#### [What you are asked to do]
Report every line below that has the string "computer" in it.

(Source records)
● ● ●

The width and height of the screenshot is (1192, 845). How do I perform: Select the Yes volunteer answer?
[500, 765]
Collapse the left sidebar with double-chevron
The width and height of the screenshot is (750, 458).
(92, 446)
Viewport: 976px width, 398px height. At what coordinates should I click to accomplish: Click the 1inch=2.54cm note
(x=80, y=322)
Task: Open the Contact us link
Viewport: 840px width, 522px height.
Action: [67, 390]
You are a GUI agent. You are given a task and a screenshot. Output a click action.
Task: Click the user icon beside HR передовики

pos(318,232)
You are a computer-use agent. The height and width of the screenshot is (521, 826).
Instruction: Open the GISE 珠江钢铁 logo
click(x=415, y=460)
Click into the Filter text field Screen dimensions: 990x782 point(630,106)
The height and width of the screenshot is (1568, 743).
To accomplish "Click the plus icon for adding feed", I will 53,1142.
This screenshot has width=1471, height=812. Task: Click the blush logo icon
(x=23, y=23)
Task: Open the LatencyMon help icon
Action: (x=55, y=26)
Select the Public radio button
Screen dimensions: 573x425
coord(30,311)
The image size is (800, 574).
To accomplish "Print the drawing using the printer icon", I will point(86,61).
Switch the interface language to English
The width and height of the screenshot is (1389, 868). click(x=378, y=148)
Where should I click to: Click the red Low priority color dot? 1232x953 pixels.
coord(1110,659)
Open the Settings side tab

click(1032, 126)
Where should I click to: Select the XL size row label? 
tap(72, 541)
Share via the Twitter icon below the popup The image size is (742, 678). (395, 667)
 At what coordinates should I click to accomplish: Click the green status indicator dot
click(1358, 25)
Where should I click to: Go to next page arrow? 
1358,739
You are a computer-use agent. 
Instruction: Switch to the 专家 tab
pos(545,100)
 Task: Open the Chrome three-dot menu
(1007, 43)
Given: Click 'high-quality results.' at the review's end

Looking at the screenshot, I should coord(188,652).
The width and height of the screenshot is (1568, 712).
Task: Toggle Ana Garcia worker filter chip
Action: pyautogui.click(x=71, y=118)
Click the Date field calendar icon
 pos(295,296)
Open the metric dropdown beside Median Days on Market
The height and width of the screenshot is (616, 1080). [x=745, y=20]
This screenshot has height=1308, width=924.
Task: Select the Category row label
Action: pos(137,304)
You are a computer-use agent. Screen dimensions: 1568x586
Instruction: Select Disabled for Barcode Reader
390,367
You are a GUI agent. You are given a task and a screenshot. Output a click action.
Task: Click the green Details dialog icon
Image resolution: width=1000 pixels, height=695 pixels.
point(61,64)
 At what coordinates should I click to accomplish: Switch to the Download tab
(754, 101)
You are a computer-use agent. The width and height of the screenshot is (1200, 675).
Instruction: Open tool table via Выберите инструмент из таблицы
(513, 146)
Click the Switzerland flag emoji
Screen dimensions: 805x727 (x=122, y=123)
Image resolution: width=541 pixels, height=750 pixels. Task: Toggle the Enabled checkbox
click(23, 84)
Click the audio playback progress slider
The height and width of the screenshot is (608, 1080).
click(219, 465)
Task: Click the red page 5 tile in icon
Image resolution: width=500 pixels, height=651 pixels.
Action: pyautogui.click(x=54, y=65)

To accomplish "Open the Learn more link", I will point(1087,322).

● ● ●

#### [Reply to the task]
You are a computer-use agent. The height and width of the screenshot is (521, 826).
You are a computer-use agent. 
You are a computer-use agent. Screen dimensions: 1568x586
You are a computer-use agent. The width and height of the screenshot is (1200, 675).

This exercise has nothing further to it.